Artigo Opinião: A nova ponte do centro
Nas últimas semanas vem se intensificando o debate em torno da localização da nova ponte do centro de Blumenau. Manifestações favoráveis e contrárias têm vindo de diferentes frentes — técnicas e não-técnicas.
Todavia, muito embora todo o debate seja salutar, é prudente que o mesmo não seja feito de maneira apaixonada. É imperativo que a discussão seja pautada com um único objetivo: atender, da melhor forma possível, todos os segmentos da comunidade blumenauense.
É impossível conceber um país sem pontes. Esses equipamentos públicos são vitais para o funcionamento da malha rodoviária, cumprindo um importante papel no fluxo da produção de bens e serviços. Trata-se de um patrimônio que não pode ser avaliado apenas pelo seu custo direto, mas pelo que representa. Uma ponte, individualmente, não é capaz de garantir e/ou melhorar a mobilidade urbana. Trata-se exclusivamente de um elemento que garante a continuidade de uma via. Na Engenharia Civil, as pontes são entendidas como Obras-de-Arte de Engenharia. Não por sua beleza plástica, mas sim por sua natureza multidisciplinar, exigindo dos profissionais envolvidos uma visão sistêmica de todo o processo.
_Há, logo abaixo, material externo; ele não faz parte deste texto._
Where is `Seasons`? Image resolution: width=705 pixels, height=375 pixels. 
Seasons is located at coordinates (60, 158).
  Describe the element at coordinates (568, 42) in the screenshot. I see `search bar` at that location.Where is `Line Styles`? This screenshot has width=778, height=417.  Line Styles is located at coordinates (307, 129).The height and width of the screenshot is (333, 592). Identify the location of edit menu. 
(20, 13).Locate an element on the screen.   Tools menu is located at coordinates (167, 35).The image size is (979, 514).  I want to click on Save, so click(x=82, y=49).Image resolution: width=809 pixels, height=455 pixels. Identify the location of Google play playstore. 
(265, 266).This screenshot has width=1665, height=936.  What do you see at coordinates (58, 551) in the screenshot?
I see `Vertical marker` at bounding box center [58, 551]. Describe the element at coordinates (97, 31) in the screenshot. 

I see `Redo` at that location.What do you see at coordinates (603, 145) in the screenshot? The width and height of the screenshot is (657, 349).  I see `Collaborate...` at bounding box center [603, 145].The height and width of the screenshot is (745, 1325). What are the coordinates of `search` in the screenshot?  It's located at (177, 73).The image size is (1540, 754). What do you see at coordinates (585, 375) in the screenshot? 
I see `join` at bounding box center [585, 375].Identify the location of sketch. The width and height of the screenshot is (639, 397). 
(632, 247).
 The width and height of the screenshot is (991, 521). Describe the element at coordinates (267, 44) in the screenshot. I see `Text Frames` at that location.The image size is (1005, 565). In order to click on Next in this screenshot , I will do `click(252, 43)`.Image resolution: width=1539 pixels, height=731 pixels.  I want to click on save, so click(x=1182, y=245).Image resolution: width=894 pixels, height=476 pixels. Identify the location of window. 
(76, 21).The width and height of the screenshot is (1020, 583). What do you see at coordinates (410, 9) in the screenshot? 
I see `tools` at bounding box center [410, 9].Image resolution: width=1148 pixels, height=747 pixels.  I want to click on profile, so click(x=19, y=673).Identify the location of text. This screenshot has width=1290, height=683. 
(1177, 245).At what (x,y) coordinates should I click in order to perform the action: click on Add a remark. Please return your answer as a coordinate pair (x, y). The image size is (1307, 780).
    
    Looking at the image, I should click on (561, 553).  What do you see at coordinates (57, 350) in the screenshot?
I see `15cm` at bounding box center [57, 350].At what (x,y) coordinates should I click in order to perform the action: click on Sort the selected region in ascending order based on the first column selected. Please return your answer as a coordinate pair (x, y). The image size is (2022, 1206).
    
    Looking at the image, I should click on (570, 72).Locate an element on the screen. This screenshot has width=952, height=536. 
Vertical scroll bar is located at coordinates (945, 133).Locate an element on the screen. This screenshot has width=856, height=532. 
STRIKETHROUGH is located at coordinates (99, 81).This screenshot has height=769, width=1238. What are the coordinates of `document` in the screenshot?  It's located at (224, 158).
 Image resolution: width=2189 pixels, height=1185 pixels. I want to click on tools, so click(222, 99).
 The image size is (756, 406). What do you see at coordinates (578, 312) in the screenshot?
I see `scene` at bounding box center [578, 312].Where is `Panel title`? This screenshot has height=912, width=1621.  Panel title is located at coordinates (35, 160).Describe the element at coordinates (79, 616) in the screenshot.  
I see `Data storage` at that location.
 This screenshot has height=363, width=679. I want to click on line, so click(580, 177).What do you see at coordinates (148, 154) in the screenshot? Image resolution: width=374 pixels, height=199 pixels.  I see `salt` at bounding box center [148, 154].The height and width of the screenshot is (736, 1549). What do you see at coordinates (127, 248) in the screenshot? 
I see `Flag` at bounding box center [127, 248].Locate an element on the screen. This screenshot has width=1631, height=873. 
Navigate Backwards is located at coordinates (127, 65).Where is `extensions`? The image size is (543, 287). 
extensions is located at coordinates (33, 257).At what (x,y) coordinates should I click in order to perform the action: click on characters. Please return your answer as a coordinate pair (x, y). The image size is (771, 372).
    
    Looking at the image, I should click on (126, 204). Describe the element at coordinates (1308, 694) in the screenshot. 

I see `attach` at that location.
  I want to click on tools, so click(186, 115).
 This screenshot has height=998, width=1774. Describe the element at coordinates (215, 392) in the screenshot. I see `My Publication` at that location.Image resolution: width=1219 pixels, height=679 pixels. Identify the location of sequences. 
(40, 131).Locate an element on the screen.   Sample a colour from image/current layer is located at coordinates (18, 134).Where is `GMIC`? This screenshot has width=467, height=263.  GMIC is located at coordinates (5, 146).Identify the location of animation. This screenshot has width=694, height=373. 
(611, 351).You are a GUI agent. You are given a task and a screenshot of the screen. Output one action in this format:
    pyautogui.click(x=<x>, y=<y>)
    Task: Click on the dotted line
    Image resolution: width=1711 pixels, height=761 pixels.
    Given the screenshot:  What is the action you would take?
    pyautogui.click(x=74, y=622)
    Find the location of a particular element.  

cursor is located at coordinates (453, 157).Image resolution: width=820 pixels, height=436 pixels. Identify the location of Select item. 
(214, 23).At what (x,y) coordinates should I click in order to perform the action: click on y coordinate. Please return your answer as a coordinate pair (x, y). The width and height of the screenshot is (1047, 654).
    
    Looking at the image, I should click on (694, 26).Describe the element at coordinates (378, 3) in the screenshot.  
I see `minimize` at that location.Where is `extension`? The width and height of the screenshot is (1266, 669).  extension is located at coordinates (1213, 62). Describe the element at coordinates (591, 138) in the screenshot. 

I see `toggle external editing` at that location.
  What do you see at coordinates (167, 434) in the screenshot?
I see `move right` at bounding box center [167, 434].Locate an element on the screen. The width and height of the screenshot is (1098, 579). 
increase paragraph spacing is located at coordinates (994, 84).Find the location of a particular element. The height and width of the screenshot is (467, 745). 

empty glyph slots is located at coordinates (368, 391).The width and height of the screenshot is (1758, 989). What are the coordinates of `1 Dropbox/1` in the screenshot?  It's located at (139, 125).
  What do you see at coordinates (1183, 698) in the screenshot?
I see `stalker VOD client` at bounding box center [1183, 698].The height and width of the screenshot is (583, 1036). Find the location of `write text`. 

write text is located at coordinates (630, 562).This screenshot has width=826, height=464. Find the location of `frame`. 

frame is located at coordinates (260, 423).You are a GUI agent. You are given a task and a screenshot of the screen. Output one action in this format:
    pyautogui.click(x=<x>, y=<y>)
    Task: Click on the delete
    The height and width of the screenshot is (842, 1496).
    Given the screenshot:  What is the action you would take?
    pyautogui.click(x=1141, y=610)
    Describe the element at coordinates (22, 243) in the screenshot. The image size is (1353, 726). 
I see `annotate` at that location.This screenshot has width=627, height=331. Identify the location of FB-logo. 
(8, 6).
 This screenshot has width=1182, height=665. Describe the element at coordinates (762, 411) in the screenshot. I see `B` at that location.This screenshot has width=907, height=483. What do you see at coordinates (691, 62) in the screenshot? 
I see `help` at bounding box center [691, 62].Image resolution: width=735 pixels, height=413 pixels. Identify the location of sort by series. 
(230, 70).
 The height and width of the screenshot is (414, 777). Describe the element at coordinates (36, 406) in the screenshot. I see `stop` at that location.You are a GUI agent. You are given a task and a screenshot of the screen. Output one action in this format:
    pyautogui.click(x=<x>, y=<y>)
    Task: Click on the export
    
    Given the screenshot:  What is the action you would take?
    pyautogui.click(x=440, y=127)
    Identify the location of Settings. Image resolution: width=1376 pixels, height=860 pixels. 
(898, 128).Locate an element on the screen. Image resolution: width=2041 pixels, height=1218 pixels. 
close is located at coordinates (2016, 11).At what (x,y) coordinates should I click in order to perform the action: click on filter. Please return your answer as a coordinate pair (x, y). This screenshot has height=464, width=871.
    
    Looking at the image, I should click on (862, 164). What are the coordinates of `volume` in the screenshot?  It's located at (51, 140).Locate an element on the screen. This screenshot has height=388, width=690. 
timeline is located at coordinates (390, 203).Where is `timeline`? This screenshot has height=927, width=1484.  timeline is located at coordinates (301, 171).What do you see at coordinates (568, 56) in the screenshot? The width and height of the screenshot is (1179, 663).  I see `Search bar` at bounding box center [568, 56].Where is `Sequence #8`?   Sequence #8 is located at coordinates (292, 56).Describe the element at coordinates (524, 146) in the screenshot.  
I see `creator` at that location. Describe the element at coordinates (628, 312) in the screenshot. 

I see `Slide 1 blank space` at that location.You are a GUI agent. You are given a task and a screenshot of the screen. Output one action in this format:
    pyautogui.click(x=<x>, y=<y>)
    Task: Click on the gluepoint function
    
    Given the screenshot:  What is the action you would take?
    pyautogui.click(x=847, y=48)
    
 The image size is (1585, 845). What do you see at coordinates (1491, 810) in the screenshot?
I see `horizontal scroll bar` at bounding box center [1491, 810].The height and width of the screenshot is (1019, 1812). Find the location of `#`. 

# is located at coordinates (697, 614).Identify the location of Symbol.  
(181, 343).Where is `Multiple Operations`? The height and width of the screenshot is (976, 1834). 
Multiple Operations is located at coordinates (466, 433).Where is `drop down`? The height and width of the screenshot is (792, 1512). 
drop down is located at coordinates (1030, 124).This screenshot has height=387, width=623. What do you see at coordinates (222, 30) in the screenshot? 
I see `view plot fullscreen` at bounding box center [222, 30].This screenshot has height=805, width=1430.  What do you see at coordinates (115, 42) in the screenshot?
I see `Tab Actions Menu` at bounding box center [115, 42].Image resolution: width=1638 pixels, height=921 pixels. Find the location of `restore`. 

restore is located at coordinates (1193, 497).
Qualquer afirmação a respeito da nova localização da ponte e suas consequências, é absolutamente inócua se não for acompanhada da imprescindível fundamentação técnica. Certamente, a localização inicial cumpria seu papel no começo dos anos 2000. Decorrida quase uma década, é preciso rever a viabilidade técnico-econômica dessa proposta, uma vez que as demandas de Blumenau sofreram alterações importantes nesse período. E para tal, existem ferramentas abalizadas, que são capazes de quantificar indicadores tangíveis e intangíveis, garantindo assim a indispensável eficácia na alocação dos recursos, oferecendo à sociedade blumenauense uma obra de infraestrutura compatível ao esforço tributário a que é submetida.